[WHAT TO WORK ON]: Each line of the records containing "value" is to be copied out and returned.
(THE INPUT)
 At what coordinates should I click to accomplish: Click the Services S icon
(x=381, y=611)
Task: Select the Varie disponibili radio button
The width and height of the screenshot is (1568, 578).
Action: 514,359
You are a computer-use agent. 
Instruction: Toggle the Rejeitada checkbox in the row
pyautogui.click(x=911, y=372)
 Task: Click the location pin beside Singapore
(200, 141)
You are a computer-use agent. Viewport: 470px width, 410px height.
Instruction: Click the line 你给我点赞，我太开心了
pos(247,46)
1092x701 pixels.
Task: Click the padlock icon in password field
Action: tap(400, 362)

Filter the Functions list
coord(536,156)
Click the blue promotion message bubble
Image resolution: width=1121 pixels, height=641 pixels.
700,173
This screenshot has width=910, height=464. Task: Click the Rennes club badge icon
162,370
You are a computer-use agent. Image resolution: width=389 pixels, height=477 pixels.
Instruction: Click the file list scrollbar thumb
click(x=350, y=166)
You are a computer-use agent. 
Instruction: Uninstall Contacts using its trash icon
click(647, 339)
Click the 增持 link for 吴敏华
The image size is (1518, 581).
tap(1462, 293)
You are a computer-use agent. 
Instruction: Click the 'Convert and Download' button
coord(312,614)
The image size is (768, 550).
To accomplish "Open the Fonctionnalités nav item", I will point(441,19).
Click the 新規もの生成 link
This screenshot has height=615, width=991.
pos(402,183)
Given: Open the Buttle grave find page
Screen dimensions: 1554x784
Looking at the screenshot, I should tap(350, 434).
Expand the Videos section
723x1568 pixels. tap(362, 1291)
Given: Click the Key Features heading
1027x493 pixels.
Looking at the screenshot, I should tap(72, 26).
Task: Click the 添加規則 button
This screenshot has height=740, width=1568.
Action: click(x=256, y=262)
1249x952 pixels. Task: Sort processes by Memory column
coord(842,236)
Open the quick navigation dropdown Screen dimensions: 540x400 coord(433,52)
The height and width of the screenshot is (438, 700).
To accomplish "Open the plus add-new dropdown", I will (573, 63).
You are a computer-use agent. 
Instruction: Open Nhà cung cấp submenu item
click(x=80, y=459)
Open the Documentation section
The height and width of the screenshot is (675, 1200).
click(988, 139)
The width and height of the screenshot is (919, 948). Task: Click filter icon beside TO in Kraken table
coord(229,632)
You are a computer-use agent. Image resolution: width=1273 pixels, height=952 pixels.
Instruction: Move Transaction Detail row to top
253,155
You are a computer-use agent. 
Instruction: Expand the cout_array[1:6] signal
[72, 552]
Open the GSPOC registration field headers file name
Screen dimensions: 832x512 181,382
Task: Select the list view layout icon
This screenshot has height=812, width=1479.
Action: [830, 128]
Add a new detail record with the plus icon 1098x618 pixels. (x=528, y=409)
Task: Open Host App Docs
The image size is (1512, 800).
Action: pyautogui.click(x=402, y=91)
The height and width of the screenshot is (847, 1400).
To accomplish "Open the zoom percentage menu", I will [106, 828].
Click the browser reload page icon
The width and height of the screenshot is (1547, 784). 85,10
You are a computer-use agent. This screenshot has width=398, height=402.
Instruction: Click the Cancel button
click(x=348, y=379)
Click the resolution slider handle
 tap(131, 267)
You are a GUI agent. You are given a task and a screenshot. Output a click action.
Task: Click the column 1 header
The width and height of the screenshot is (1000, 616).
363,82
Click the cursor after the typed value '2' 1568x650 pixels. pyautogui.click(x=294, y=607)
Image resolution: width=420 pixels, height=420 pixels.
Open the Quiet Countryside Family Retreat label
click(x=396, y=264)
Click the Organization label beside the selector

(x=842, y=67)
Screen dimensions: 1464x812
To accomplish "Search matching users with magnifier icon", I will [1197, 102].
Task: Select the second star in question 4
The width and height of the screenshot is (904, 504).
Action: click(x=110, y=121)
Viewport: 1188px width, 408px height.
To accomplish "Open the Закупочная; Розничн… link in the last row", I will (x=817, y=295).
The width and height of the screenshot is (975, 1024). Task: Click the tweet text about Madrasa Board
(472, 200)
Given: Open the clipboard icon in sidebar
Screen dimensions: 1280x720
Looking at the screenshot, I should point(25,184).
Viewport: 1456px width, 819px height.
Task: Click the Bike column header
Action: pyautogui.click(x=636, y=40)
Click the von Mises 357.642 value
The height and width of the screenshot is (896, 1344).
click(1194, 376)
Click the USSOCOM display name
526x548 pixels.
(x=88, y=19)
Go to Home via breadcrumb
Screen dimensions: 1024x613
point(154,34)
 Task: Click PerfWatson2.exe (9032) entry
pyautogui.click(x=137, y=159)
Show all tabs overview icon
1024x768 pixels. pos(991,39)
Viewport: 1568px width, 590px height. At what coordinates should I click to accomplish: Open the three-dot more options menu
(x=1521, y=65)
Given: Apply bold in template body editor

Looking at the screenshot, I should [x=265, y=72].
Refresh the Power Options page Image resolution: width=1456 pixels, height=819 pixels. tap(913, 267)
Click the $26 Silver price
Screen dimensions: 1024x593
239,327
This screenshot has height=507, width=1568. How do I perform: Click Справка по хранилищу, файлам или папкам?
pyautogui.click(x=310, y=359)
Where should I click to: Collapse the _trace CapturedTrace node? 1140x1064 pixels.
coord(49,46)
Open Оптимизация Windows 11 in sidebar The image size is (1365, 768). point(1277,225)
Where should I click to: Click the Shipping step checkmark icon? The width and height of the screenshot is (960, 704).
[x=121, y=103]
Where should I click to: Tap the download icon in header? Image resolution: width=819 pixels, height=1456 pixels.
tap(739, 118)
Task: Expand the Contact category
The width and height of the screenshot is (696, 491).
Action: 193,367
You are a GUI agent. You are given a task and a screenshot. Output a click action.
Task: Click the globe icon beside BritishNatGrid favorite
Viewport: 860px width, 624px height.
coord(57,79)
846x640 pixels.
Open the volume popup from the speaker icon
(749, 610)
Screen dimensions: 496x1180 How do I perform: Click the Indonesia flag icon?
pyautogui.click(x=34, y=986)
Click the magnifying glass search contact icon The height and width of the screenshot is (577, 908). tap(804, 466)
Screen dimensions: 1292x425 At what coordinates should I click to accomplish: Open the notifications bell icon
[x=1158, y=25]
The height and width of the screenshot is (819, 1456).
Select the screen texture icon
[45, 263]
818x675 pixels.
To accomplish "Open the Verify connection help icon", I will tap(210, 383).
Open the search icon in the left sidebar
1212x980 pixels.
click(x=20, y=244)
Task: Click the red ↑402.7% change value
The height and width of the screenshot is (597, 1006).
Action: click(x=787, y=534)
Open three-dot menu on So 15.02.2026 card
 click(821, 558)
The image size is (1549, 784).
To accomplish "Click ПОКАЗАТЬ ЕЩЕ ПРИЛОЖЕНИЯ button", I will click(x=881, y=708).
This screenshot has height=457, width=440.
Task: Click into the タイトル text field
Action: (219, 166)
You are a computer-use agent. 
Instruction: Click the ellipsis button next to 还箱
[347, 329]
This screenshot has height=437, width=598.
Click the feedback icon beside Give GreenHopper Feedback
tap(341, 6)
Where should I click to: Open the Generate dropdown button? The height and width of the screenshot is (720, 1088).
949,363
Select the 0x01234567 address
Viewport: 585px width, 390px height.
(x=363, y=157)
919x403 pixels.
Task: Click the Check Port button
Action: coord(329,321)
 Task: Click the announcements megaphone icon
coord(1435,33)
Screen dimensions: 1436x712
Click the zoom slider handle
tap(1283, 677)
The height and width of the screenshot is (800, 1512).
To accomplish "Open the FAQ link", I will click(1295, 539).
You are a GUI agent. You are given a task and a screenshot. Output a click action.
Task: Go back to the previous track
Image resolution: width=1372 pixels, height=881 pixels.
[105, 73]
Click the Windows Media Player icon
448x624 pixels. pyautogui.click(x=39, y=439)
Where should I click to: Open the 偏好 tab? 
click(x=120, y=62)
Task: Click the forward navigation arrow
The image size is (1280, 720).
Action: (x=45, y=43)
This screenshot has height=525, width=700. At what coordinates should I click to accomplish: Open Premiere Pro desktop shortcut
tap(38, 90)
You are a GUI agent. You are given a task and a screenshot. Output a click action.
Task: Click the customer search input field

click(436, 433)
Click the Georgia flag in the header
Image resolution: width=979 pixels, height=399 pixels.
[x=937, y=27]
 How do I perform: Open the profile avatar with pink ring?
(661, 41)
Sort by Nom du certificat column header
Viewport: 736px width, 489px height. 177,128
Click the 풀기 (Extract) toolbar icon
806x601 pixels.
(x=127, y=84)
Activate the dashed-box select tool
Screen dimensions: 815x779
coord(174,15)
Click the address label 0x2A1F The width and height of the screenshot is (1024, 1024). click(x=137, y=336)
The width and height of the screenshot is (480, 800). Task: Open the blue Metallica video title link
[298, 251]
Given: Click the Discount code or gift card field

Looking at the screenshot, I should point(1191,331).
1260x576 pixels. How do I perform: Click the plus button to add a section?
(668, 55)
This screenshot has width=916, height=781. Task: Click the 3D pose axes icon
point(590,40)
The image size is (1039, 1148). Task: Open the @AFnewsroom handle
(End THE INPUT)
[EXERCISE RESULT]:
Click the cursor after the typed value '2' 1568x650 pixels. pyautogui.click(x=294, y=607)
Click the von Mises 357.642 value
Task: Click the red ↑402.7% change value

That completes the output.